Microcontroller startup code written in C++

The startup code of a microcontroller is the first code executed after a reset. It performs microcontroller specific initialisation as well as zero-clearing RAM, ROM-to-RAM static initialisation and calling constructors for static objects before calling main, as shown in the next figure:

Startup code is mostly written in assembly (sometimes in C) and usually requires detailed knowledge of the specific microcontroller as well as C/C++ initialisation. This is why in most cases the startup code is provided by the compiler vendor or the microcontroller manufacturer and the firmware application developer does not need to to bother with those details. However, in certain cases (e.g. when one want’s to develop one’s own RTOS) it can be necessary to write one’s own startup code.

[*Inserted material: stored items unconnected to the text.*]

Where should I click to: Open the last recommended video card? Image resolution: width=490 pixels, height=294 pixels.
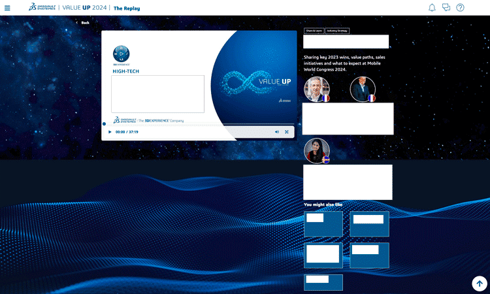[323, 282]
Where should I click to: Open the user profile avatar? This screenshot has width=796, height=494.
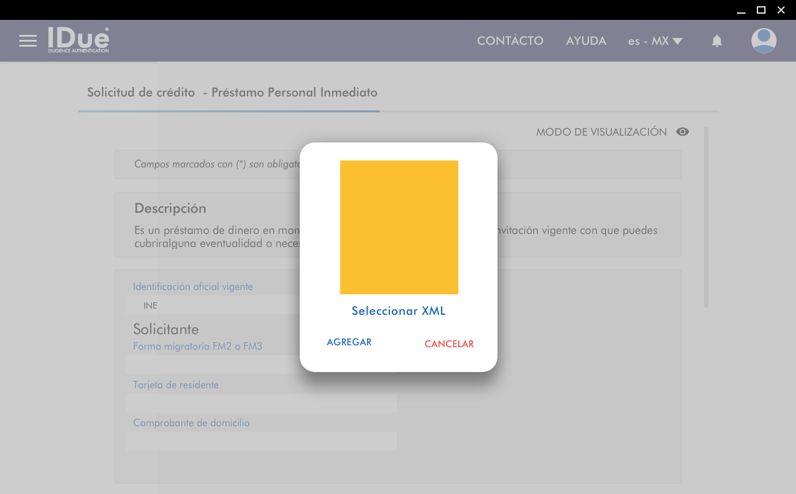pyautogui.click(x=763, y=41)
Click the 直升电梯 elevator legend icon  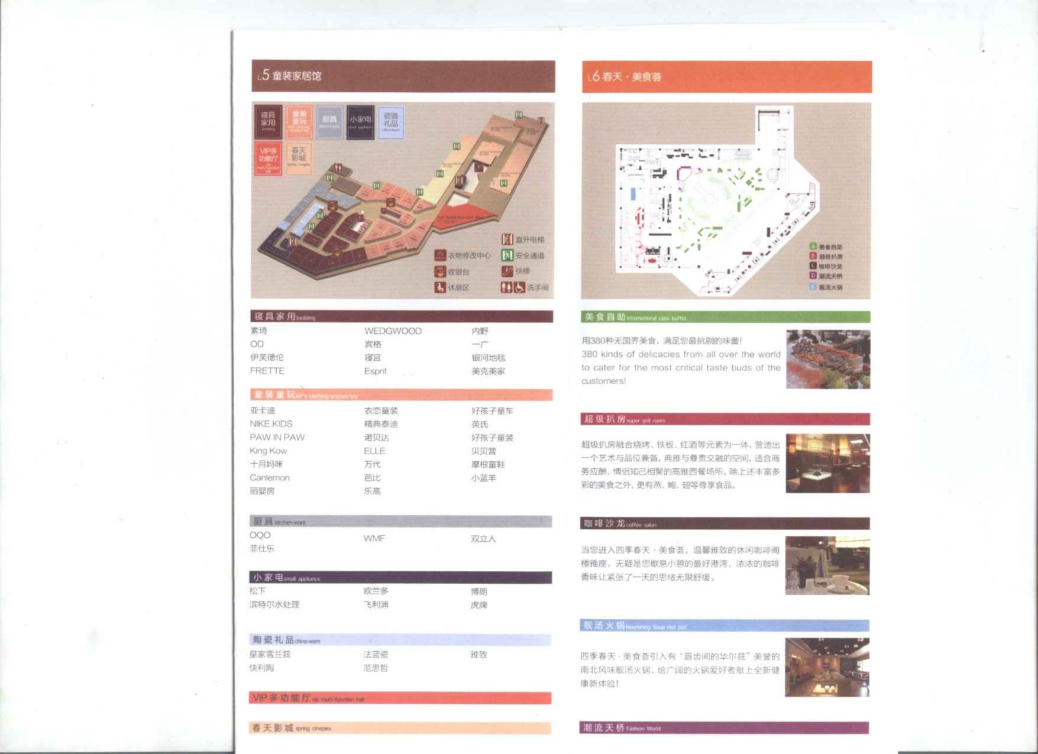click(x=507, y=240)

When I started to work on the Snowfox port for the SiFive FE310-G002 found on the HiFive1 Rev. B board I’ve noticed that only hard-to-read assembly startup files where available which were tightly integrated with the hardware abstraction layer provided by SiFive. This is quite at odds with the Snowfox design philosophy of providing clean and testable abstractions and highly readable and and maintainable embedded code.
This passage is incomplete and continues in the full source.